▶ _Directions for this task_
Locate every line in the data below that contains the string "Expand", treating uppercase and lowercase letters as different, and copy each of those lines.

(Item position entries)
********************
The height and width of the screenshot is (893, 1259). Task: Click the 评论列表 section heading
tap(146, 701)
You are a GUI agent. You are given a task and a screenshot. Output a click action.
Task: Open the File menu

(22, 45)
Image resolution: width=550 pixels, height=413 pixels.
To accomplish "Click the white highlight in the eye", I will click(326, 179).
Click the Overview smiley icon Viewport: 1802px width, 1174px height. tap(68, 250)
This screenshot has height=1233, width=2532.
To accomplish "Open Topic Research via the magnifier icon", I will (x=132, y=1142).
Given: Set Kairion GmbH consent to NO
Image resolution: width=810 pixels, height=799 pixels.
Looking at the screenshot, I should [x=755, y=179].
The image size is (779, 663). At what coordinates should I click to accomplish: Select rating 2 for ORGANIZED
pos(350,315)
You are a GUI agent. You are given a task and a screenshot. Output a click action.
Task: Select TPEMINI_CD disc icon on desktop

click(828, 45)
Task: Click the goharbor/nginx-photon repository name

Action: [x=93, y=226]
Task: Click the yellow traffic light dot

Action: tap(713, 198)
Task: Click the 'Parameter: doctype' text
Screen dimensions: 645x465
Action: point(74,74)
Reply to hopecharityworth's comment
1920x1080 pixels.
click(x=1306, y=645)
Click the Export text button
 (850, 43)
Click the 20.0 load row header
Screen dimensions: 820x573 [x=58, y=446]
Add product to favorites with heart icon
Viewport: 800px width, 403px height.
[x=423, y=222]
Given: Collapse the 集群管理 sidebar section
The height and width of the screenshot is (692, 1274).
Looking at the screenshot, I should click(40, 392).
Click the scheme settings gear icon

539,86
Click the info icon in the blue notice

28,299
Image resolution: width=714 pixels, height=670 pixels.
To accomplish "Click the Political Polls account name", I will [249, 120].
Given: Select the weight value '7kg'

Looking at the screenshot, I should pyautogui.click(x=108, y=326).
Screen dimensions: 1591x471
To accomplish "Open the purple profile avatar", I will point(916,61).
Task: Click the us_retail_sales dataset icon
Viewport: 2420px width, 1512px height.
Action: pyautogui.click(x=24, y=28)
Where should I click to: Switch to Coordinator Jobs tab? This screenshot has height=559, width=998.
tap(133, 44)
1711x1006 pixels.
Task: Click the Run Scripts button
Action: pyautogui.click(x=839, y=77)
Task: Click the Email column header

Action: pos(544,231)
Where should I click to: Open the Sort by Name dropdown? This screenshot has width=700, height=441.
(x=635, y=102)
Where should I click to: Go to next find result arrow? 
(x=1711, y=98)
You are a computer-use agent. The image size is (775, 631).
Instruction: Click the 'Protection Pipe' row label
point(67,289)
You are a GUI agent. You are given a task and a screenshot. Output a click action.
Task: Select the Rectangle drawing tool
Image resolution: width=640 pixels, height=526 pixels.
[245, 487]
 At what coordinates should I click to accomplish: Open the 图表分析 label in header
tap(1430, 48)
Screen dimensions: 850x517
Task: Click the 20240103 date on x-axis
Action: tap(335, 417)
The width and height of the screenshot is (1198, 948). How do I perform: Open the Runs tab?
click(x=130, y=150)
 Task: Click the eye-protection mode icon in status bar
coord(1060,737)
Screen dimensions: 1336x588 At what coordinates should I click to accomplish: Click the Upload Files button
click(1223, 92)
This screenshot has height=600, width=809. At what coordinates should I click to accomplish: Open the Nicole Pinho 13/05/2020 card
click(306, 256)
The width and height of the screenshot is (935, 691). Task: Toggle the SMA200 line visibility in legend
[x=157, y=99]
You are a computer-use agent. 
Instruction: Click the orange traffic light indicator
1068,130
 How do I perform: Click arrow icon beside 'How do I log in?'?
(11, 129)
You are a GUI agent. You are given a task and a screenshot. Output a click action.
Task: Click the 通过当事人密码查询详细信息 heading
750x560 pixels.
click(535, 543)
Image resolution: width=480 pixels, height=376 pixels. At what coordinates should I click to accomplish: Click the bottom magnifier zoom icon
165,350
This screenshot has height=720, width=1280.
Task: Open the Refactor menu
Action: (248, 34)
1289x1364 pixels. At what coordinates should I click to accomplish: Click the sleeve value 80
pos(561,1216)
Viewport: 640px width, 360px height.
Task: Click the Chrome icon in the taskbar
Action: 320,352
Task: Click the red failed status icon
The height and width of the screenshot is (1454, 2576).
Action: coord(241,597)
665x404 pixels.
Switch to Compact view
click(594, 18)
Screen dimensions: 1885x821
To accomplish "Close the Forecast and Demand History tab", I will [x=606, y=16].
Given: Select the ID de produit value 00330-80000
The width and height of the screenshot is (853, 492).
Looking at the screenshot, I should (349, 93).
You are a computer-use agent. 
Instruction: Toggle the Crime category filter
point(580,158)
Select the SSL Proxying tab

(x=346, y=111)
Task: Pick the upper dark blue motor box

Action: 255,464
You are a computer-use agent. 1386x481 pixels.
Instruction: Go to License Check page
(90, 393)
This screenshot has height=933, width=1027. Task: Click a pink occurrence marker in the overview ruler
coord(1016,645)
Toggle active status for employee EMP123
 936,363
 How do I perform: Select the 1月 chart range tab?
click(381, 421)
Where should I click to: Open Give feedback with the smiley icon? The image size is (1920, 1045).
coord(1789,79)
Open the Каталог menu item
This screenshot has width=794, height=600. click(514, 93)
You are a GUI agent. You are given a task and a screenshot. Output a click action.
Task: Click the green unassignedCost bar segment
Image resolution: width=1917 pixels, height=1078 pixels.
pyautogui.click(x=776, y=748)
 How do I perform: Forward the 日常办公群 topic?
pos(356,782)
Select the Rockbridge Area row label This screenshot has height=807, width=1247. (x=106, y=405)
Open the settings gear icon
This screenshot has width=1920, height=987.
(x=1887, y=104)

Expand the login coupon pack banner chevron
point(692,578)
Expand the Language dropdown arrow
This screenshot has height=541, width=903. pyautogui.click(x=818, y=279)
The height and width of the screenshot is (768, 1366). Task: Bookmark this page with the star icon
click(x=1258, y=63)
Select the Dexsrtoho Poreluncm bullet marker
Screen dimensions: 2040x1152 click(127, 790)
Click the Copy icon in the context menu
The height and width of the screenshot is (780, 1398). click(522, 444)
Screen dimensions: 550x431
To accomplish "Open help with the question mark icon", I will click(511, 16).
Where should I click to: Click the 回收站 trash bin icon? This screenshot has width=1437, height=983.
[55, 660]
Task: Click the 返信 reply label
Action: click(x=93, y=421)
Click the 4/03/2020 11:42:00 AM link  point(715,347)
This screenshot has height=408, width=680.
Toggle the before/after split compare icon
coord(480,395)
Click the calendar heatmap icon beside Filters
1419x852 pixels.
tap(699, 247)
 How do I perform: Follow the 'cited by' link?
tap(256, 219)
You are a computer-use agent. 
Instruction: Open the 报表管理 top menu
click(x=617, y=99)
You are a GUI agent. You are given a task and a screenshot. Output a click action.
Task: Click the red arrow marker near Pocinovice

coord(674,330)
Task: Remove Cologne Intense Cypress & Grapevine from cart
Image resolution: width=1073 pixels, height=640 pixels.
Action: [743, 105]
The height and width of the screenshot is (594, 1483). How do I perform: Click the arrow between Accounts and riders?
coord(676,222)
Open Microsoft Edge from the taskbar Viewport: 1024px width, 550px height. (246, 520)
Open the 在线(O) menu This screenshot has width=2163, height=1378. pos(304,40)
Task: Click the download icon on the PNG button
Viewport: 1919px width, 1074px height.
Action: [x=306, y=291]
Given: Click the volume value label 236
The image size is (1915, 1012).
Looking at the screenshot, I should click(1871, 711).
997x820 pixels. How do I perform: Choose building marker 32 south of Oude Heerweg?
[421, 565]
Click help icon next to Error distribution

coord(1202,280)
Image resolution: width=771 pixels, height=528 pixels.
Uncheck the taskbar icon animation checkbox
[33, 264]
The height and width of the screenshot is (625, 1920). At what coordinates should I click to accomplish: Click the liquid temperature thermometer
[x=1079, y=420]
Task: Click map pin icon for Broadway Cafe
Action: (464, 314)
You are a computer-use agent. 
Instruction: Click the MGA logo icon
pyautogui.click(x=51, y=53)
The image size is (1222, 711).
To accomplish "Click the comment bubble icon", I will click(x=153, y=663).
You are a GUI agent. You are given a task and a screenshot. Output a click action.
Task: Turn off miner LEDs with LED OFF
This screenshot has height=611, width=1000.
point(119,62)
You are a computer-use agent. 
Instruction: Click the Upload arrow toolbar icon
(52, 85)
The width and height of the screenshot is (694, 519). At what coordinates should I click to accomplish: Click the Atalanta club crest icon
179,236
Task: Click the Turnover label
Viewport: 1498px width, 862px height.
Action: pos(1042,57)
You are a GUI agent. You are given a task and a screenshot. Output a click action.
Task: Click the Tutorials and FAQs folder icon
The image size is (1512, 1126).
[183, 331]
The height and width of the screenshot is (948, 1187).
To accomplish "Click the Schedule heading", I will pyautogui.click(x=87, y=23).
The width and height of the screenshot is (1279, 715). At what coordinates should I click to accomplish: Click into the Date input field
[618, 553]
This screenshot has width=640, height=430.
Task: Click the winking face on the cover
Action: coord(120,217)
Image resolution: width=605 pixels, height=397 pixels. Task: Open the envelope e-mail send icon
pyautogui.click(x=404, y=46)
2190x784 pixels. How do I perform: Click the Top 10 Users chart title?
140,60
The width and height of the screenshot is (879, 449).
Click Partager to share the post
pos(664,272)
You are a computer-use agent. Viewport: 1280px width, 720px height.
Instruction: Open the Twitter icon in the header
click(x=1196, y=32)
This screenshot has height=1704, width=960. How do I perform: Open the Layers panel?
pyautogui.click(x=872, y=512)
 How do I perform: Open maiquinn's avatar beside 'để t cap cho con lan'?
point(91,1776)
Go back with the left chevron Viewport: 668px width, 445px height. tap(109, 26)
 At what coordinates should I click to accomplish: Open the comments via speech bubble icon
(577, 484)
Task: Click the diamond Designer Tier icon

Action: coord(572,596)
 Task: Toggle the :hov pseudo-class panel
********************
▶ _Final result_
Expand the login coupon pack banner chevron
Expand the Language dropdown arrow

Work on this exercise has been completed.